In fact, the MTSU way of running things is now considered exemplary. Says NCAA director of membership services Julie Cromer, who invited university officials to present the MTSU case study at two APR workshops this spring, "They set out to change their culture, not just spend more money. And it clearly has worked."
To make it work, Rost isn't above resorting to internal punishments to ward off those of the NCAA variety. Under his system, athletes who commit acts of academic negligence (such as missing a class, a study hall session or a counseling appointment) accumulate demerit points that lead to disincentives - among the most effective of which is forcing teammates to endure an early morning run while the offender sits idly by and watches. For his part, Stockstill made an appearance at every study hall during the fall semester to help ensure absenteeism was rare (Rost says there were only five no-shows the entire year), then assigned himself and his assistants to a monitoring rotation in the spring. "I think the more that you as a coach can show that education is important to you, the more the athletes are going to believe it should be important to them," Stockstill says.
"The kids bought into the system," adds psychology professor Terry Whiteside, MTSU's faculty athletics representative. "At first, they were doing it because they felt they had to - extrinsic motivation. After a while they started being successful in the classroom, and everything about them changed. I know it sounds corny, but they got intrinsically motivated: 'I can do this!' "
That can-do spirit, bolstered by results, has become nothing short of infectious. "The big thing is attitude," says athletic director Chris Massaro, when asked what advice he has for peers who find themselves teetering at the APR abyss. "Academic success has to be important to everybody on campus, and it was for us from the president on down. And then you have to have a system of accountability to make sure that there's quick intervention if somebody starts to slide. It's like any problem - if you can identify it early enough, it's manageable."

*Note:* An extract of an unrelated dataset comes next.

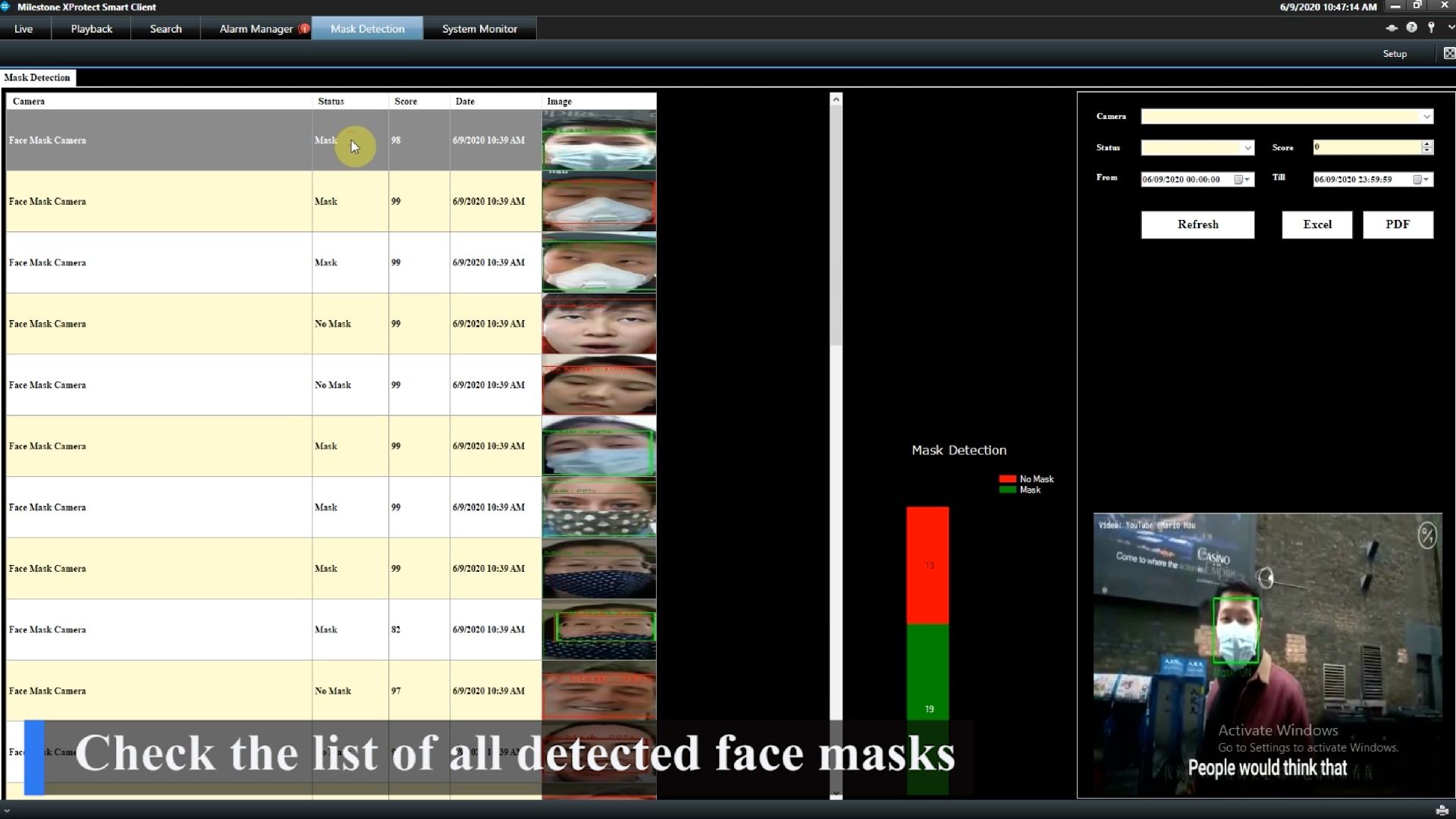
Task: Increase Score value with up stepper arrow
Action: click(x=1427, y=143)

The attitude among coaches, faculty and administrators alike is that MTSU's once-embarrassing situation is now under control. Rost anticipates that when the next APR report is released in May, the football program will garner a score of 974, which would translate to a four-year average of 907 - safely above the NCAA's historical penalty threshold. But don't confuse control with complacency. "Regardless of whether we have 1000 APR scores across the board, we're not going to let up in our support of student-athletes," Rost says. "I think that's the feeling of the whole MTSU community. We still have a long way to go, but there's a reason we're being successful: Everybody rolling up their sleeves and pitching in. I don't see that going away."

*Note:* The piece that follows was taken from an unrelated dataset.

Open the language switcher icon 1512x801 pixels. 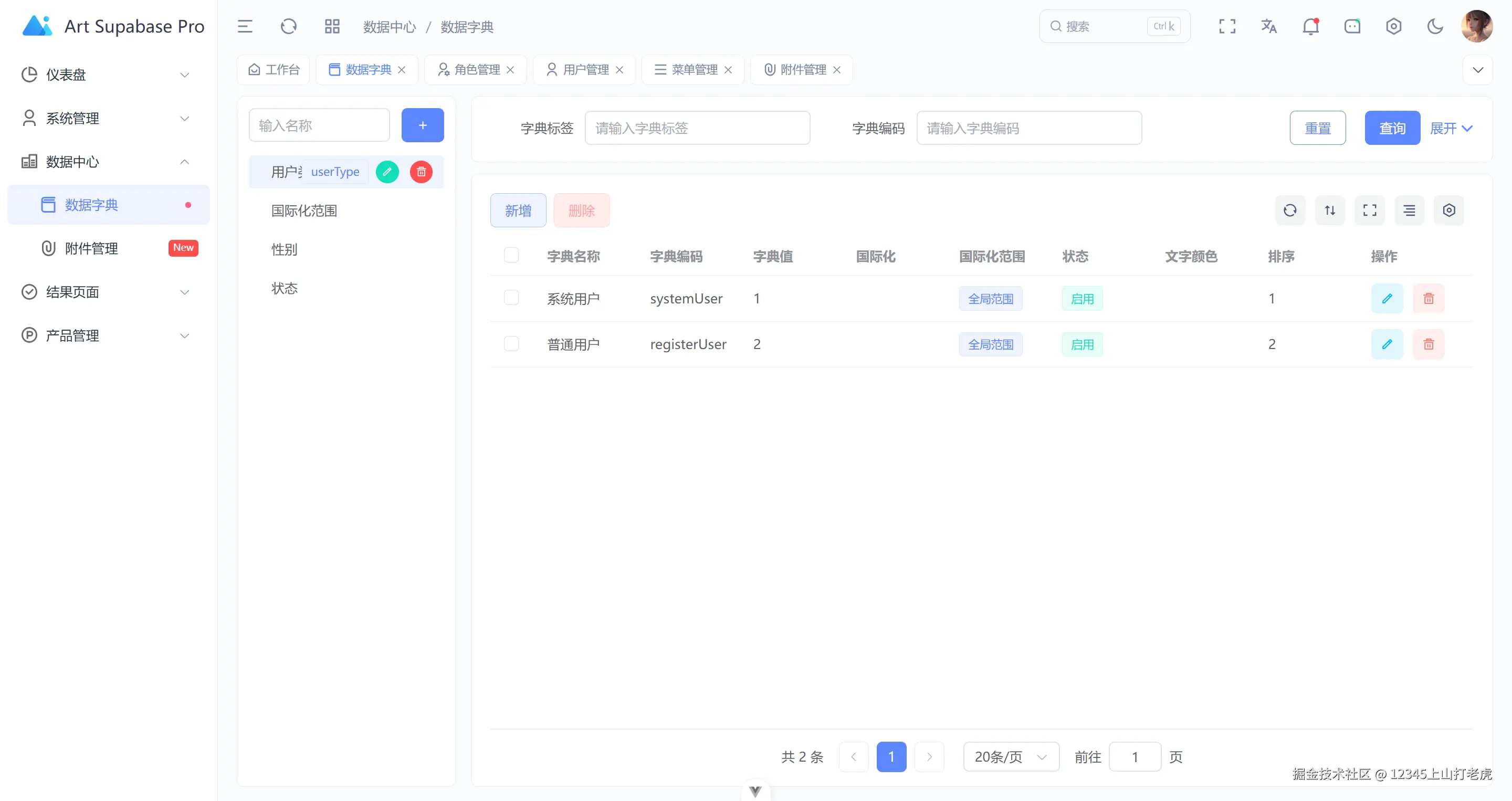1269,26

"We now have a culture in which we're going to graduate these kids," Whiteside says. "When I meet with all the teams at the beginning of the year, I tell them, 'At Middle Tennessee, we expect you to win. But we demand that you graduate.' Our goal is for them to walk across that stage at graduation with a diploma in one hand and championship rings on the other. You can do both."
For proof, look no further than Stockstill's football team. Despite playing last season with 13 fewer scholarships than the NCAA maximum of 85, the Blue Raiders garnered a share of the Sun Belt Conference championship and the school's first-ever bowl bid. "We were demanding of them, and they put out the effort," the coach says. "I'm happy that they bought into our way of doing things. They understand now the importance of getting an education."